- **Tasks to complete**:
a - From the KVM patch, list the name of each function pointer that the lines beginning with "+" add to struct kvm_x86_ops.
b - Reproduce the KVM patch starting with "Signed-off-by: Sean Christopherson" and going on through "insertions(+), 19 deletions(-)", replacing every instance of "x86" with "amd64".

Signed-off-by: Sean Christopherson <[email protected]>
---
 arch/x86/include/asm/kvm_host.h |   7 ++
 arch/x86/kvm/mmu/mmu.c          | 111 ++++++++++++++++++++++++++------
 2 files changed, 99 insertions(+), 19 deletions(-)

diff --git a/arch/x86/include/asm/kvm_host.h b/arch/x86/include/asm/kvm_host.h
index 1bab87a444d78..b14864f3e8e74 100644
--- a/arch/x86/include/asm/kvm_host.h
+++ b/arch/x86/include/asm/kvm_host.h
@@ -1138,6 +1138,13 @@ struct kvm_x86_ops {
 
        void (*load_mmu_pgd)(struct kvm_vcpu *vcpu, unsigned long cr3);
 
+       bool (*pin_spte)(struct kvm_vcpu *vcpu, gfn_t gfn, int level,
+                        kvm_pfn_t pfn);
+       void (*drop_pinned_spte)(struct kvm *kvm, gfn_t gfn, int level,
+                                kvm_pfn_t pfn);
+       void (*zap_pinned_spte)(struct kvm *kvm, gfn_t gfn, int level);
+       void (*unzap_pinned_spte)(struct kvm *kvm, gfn_t gfn, int level);
+
        bool (*has_wbinvd_exit)(void);
 
        /* Returns actual tsc_offset set in active VMCS */
diff --git a/arch/x86/kvm/mmu/mmu.c b/arch/x86/kvm/mmu/mmu.c
index 182f398036248..cab3b2f2f49c3 100644
--- a/arch/x86/kvm/mmu/mmu.c
+++ b/arch/x86/kvm/mmu/mmu.c
@@ -133,6 +133,9 @@ module_param(dbg, bool, 0644);
 #define SPTE_AD_WRPROT_ONLY_MASK (2ULL << 52)

- **Given information**:
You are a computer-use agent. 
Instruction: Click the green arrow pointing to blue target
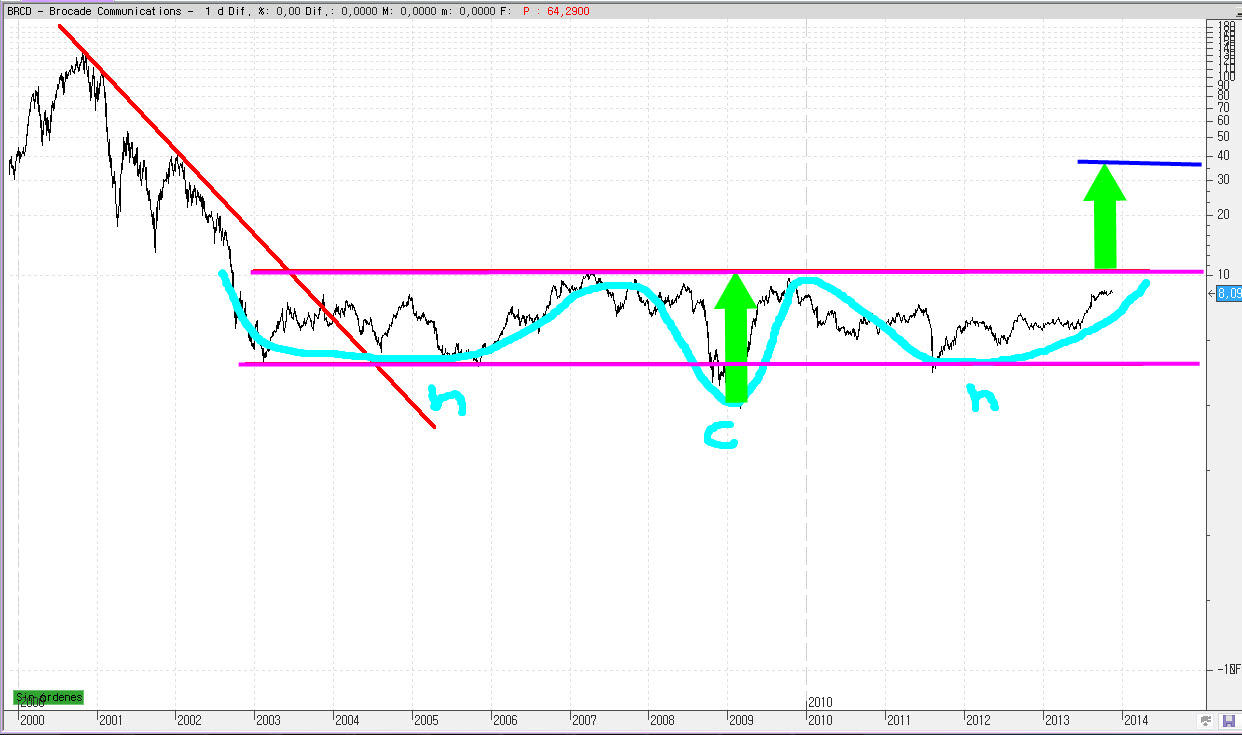pos(1104,218)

- **Solution set**:
a - pin_spte, drop_pinned_spte, zap_pinned_spte, unzap_pinned_spte

b -
Signed-off-by: Sean Christopherson <[email protected]>
---
 arch/amd64/include/asm/kvm_host.h |   7 ++
 arch/amd64/kvm/mmu/mmu.c          | 111 ++++++++++++++++++++++++++------
 2 files changed, 99 insertions(+), 19 deletions(-)